Sunday, February 15, 2015

Indonesia Butuh Pabrik Batu Mulia Untuk Standarisasi Batu Akik

Demam batu mulia di Indonesia tak hanya melambungkan harga batuannya, tapi membuka lapangan kerja luas. Direktur Indonesia Gemstone Suwandi Gazali mengatakan tren batu mulia di masyarakat bisa berlangsung lama karena potensi konsumennya besar. "Perlu ada pabrik batu mulia yang mengolah dan memakai standarisasi produk," katanya pada Jumat, 13 Februari 2015.

Ia membandingkannya dengan Thailand, yang punya gedung 60 lantai yang mengolah batu mulia seperti permata. "Padahal Thailand bukan penghasil batu permata, tapi bisa jadi pengekspor besar di dunia," kata dia. Jika ingin mengikuti langkah itu, Indonesia harus punya alat, teknologi, dan tenaga kerja yang andal untuk mengolah batu mulia.

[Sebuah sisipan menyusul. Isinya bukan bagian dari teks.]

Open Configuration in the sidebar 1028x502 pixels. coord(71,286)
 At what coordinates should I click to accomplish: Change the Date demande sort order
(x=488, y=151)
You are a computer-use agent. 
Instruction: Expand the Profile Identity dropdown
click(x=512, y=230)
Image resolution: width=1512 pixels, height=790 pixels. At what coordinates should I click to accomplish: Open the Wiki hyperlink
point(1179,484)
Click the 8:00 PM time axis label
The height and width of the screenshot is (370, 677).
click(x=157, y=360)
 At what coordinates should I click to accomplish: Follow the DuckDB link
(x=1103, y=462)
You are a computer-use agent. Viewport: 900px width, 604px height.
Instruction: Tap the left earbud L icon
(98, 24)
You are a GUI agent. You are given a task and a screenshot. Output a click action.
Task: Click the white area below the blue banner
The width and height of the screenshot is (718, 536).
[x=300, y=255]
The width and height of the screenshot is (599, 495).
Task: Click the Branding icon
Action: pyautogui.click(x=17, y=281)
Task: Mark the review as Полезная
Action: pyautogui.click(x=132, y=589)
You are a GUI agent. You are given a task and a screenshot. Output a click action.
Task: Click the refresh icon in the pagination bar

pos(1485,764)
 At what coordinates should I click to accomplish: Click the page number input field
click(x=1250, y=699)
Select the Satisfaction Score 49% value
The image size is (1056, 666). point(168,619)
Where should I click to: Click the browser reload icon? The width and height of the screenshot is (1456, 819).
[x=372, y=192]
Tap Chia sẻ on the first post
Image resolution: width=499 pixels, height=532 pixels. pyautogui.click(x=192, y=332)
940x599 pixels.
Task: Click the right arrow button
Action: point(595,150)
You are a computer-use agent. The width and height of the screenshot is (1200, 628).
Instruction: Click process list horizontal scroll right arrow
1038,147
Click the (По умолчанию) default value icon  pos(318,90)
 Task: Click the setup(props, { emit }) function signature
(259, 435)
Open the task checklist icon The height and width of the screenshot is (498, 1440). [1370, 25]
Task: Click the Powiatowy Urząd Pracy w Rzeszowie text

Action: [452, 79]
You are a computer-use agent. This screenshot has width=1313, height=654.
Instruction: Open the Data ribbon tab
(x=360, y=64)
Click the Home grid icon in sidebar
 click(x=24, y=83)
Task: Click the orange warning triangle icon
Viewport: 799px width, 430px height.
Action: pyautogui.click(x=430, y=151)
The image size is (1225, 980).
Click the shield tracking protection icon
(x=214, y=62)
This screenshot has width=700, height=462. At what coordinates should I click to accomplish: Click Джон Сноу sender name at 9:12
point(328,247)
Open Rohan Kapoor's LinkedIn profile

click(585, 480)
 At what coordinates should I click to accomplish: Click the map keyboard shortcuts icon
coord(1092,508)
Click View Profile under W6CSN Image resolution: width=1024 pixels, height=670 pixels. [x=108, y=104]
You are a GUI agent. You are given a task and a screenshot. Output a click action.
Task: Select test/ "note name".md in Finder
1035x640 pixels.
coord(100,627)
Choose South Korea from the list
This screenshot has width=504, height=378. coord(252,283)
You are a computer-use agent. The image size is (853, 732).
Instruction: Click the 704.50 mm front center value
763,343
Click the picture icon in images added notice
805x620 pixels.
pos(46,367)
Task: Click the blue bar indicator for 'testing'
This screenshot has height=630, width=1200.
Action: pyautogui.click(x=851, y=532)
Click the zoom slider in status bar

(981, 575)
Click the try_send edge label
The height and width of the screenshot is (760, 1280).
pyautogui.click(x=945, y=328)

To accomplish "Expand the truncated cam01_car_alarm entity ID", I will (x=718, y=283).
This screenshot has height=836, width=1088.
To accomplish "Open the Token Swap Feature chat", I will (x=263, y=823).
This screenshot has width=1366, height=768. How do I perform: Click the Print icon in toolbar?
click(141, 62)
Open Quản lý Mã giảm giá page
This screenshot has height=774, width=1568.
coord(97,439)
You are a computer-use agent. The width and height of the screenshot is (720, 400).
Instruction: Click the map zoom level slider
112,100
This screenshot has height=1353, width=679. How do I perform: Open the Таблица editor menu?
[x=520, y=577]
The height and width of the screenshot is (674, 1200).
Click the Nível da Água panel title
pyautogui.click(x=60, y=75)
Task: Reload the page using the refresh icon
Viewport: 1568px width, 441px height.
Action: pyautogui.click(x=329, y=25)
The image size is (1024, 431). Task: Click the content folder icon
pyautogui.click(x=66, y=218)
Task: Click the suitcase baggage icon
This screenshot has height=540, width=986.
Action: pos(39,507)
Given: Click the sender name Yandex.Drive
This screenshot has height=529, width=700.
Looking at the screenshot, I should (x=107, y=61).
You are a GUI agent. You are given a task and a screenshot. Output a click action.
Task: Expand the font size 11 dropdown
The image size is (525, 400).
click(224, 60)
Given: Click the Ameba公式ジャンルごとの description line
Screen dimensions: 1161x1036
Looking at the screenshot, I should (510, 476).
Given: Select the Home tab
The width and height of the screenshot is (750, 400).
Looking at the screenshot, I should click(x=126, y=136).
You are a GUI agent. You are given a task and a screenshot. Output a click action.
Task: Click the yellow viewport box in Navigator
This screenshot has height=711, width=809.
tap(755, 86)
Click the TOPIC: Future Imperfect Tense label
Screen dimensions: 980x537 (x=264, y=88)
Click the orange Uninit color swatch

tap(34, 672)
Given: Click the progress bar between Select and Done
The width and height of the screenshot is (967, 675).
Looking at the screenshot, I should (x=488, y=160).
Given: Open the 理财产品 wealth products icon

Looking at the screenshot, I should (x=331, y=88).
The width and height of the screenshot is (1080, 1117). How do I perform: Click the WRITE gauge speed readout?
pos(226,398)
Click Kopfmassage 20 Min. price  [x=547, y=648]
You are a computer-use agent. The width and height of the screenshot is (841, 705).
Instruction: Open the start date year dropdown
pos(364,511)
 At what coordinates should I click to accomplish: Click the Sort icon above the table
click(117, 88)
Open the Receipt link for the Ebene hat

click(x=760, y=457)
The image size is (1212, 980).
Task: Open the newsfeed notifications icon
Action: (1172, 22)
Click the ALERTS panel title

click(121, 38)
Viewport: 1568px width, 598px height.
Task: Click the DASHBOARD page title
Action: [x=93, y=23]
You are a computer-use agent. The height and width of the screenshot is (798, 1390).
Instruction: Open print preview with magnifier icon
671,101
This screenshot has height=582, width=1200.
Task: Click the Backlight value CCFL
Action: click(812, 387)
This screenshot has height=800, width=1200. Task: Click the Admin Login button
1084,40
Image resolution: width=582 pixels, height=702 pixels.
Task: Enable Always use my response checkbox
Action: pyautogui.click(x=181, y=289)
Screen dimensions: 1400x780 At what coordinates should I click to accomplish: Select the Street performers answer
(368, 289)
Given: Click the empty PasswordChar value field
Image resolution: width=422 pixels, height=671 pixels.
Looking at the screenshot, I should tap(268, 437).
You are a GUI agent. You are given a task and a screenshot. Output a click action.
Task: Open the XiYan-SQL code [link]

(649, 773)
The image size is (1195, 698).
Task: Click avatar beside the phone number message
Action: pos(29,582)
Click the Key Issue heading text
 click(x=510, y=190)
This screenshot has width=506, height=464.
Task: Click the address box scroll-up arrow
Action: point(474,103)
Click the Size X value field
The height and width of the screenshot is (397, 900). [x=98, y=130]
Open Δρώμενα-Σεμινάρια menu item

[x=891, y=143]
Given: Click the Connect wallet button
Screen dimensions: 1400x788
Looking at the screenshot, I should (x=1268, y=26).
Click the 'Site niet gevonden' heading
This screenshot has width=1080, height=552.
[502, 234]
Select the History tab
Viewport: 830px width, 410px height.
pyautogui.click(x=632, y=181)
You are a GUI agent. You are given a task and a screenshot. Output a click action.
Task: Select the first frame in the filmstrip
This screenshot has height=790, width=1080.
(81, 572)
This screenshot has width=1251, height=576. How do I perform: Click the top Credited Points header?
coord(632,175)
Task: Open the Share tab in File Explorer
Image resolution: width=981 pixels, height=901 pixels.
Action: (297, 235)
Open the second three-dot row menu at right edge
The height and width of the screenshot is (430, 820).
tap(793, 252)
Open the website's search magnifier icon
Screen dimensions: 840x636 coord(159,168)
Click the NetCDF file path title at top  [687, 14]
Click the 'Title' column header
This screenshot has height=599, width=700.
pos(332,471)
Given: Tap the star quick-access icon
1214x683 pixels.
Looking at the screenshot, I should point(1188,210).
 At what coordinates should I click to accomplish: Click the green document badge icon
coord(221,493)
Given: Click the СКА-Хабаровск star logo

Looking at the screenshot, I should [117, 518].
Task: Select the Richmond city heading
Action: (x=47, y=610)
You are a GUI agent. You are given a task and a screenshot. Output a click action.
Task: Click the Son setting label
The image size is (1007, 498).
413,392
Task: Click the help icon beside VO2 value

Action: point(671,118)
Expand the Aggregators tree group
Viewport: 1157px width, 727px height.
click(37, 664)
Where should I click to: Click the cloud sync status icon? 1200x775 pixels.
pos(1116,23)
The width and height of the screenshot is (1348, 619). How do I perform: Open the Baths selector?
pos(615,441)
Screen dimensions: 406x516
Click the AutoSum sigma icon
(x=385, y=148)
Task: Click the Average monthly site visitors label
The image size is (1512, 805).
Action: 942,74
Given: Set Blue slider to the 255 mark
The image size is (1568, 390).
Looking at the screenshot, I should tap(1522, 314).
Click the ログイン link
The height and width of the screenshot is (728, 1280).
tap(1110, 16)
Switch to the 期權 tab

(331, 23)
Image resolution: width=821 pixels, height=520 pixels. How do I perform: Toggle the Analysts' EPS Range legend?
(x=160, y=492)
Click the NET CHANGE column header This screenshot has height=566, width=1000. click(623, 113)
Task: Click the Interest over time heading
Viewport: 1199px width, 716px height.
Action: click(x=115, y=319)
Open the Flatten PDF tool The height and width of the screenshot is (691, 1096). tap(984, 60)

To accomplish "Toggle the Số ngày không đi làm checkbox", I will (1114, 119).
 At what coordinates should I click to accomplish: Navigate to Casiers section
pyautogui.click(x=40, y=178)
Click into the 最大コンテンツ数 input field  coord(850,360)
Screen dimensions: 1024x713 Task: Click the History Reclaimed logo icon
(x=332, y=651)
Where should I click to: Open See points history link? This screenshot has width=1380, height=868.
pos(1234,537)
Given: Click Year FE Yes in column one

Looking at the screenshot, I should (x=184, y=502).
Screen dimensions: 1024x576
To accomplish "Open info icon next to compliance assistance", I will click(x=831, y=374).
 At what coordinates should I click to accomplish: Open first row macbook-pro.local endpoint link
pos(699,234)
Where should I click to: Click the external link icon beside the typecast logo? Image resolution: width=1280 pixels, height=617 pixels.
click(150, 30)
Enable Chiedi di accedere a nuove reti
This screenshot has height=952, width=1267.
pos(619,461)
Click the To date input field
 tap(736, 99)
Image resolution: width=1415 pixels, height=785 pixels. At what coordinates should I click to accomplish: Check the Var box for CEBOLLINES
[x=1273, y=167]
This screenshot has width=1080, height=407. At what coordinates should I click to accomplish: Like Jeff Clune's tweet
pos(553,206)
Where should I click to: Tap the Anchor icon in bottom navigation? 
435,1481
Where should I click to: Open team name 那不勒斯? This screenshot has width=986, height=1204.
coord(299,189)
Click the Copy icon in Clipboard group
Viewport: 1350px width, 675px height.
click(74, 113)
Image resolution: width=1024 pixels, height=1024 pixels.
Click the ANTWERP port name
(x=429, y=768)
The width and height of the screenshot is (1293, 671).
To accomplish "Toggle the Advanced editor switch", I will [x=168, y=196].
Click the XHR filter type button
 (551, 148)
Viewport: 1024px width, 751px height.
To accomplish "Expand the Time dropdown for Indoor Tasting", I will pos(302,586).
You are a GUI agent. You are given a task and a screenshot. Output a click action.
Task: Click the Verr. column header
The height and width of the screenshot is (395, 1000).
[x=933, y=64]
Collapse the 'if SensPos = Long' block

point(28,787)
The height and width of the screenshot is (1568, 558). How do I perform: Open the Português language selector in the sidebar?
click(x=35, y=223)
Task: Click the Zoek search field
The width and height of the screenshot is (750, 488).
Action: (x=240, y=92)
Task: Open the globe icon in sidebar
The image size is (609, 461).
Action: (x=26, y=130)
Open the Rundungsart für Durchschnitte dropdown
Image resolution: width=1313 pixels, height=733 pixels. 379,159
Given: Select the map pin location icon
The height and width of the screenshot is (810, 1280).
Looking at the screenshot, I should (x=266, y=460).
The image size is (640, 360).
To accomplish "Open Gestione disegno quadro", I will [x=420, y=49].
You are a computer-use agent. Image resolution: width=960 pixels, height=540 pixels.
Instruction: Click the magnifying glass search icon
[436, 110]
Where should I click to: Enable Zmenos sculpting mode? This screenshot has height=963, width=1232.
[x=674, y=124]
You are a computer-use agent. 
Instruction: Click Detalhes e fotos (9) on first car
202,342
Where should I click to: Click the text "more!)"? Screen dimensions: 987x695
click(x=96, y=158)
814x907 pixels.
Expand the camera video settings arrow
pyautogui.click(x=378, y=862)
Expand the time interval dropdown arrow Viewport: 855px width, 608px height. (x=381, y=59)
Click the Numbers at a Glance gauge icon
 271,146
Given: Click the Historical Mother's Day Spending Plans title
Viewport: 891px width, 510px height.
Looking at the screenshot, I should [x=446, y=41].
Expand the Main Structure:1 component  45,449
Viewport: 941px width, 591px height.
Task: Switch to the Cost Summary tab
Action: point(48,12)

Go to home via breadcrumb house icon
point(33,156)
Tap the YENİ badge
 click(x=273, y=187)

Tak sekadar mengasah batu mulia sebagai mata cincin, keterampilan dan teknik pekerjanya juga dibutuhkan untuk membuat dudukan cincin dengan desain apik, liontin batu, anting, dan aksesoris lainnya. "Saat ini batu mulia tidak ada standar harga seperti emas. Harganya tergantung hasil kesepakatan penjual dan pembeli. Harga bisa dibuka sesukanya dari Rp 2-5 miliar, tinggal siapa yang mau beli," kata dia.

Geolog yang juga pengusaha batu mulia di Bandung, Sujatmiko, mengatakan, demam batu mulia sekarang sangat menjanjikan bangkitnya ekonomi kerakyatan. Batu akik yang biasanya murah kini bisa berlipat-lipat harganya. Pengasah batu juga banyak memerlukan tenaga baru. "Orang yang terampil belum banyak, pemerintah perlu banyak membuat pelatihan," ujarnya.

Menurutnya, sekarang kesempatan rakyat kecil bisa hidup berkecukupan dari batu mulia. Ia mencontohkan, harga 1 gram batu bacan kini bisa seharga Rp 2-5 juta. "Harganya bisa turun, tapi dalam jangka waktu lama," ujar dia.

Penambangan bahan batu akik yang marak terjadi di Wonogiri, Jawa Tengah, dikhawatirkan merusak kawasan hutan lindung. Apalagi lokasi penambangan dilakukan di kawasan tebing dan rawan longsor. Wakil Administrator Perum Perhutani KPH Surakarta, Johni Andarhadi telah berkali-kali menemukan bekas penggalian di petak 58 dan 61 hutan lindung yang berada di Kecamatan Tirtomoyo. "Penambangan bahan batu akik ini marak sejak enam bulan terakhir," katanya, Jum'at 14 Februari 2015.

Hanya saja, petugas kesulitan untuk menemukan pelakunya karena penambang menggali dengan sembunyi-sembunyi. Petugas yang berpatroli hanya menemukan bekas galian serta peralatan yang ditinggalkan. Dia menyebut kegiatan penambangan itu termasuk perbuatan yang ilegal. Sebab, penambangan di kawasan hutan lindung harus memperoleh izin dari Kementerian Lingkungan Hidup dan Kehutanan. "Setahu saya kementerian belum mengeluarkan izin penambangan di lokasi tersebut," katanya.

Padahal, aktivitas penambangan tersebut cukup membahayakan lantaran dilakukan di tebing yang curam. "Selain membahayakan, penambangan juga akan merusak fungsi hutan lindung," katanya. Lokasi itu juga menjadi rawan longsor lantaran penambang membuat lubang di tebing batu. Bupati Wonogiri, Danar Rahmanto, tengah menyiapkan regulasi penambangan batu bahan akik. Menurutnya, penambangan tersebut memiliki potensi besar mengingat kualitas batu akik yang dihasilkan dari Wonogiri cukup bagus. "Ini sudah tergolong batu mulia," katanya. Sebutir akik dari Tirtomoyo bisa dijual dengan harga jutaan rupiah.

Batu akik tersebut berjenis Fire Opal atau Berjat Api yang memiliki tingkat kejernihan yang tinggi. "Saat ini menjadi buruan kolektor," katanya. Menurutnya, penambangan tersebut mampu meningkatkan perekonomian di tiga desa di Tirtomoyo.